## Task details
Your answer must be an exact copy of the entries below, with every picture removed.

[Opening Data listing section]

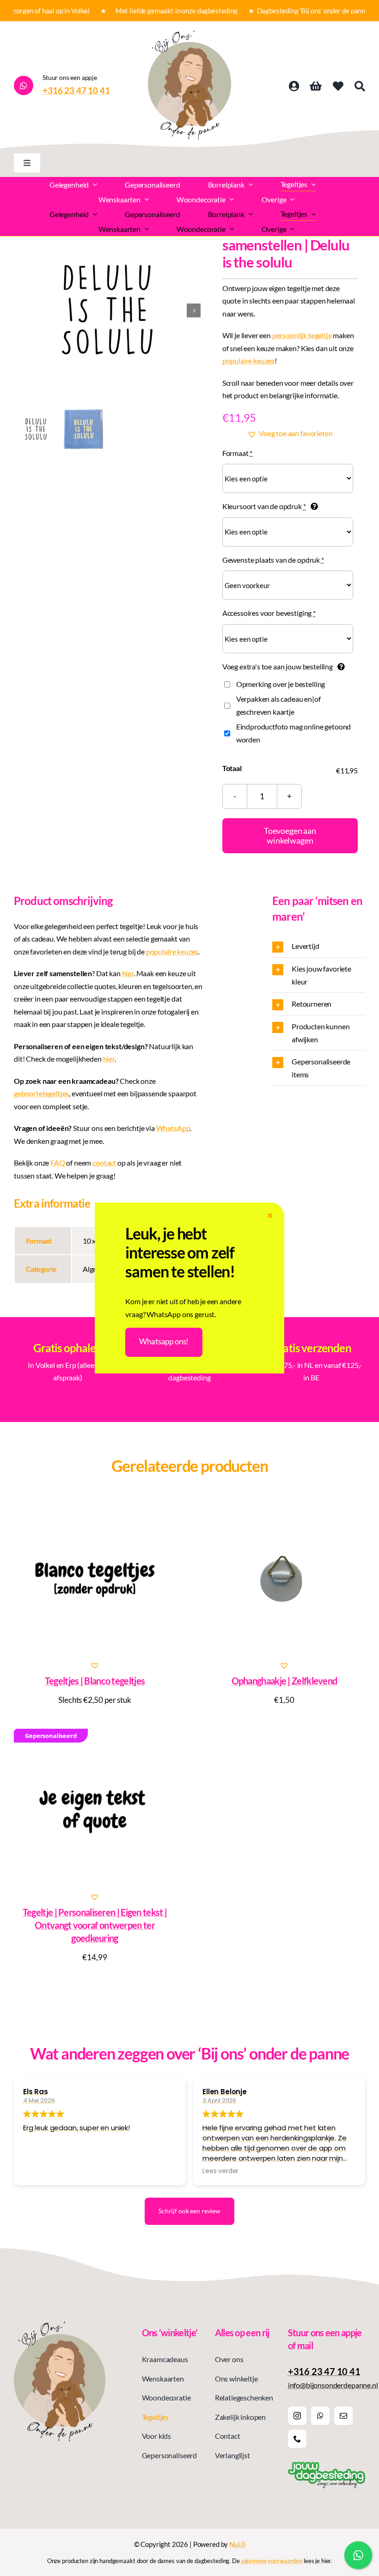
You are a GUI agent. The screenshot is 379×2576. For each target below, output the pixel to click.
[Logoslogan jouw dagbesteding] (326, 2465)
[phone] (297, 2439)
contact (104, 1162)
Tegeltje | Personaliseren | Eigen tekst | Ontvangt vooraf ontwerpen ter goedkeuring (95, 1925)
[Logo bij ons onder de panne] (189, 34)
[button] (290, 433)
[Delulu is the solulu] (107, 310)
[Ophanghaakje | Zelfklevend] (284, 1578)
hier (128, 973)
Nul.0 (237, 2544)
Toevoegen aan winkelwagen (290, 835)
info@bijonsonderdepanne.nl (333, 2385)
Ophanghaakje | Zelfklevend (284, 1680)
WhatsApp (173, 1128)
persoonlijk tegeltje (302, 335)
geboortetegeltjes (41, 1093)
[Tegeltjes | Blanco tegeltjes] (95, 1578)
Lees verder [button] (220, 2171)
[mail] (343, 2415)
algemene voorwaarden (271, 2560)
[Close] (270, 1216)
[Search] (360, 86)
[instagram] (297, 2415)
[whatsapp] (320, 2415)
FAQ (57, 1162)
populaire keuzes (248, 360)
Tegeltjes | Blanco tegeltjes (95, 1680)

[Closing Data listing section]

## Answer to this problem
You are a GUI agent. The screenshot is 379×2576. For each target below, output the pixel to click.
[Logoslogan jouw dagbesteding] (326, 2465)
[phone] (297, 2439)
contact (104, 1162)
Tegeltje | Personaliseren | Eigen tekst | Ontvangt vooraf ontwerpen ter goedkeuring (95, 1925)
[Logo bij ons onder de panne] (189, 34)
[button] (290, 433)
[Delulu is the solulu] (107, 310)
[Ophanghaakje | Zelfklevend] (284, 1578)
hier (128, 973)
Nul.0 (237, 2544)
Toevoegen aan winkelwagen (290, 835)
info@bijonsonderdepanne.nl (333, 2385)
Ophanghaakje | Zelfklevend (284, 1680)
WhatsApp (173, 1128)
persoonlijk tegeltje (302, 335)
geboortetegeltjes (41, 1093)
[Tegeltjes | Blanco tegeltjes] (95, 1578)
Lees verder [button] (220, 2171)
[mail] (343, 2415)
algemene voorwaarden (271, 2560)
[Close] (270, 1216)
[Search] (360, 86)
[instagram] (297, 2415)
[whatsapp] (320, 2415)
FAQ (57, 1162)
populaire keuzes (248, 360)
Tegeltjes | Blanco tegeltjes (95, 1680)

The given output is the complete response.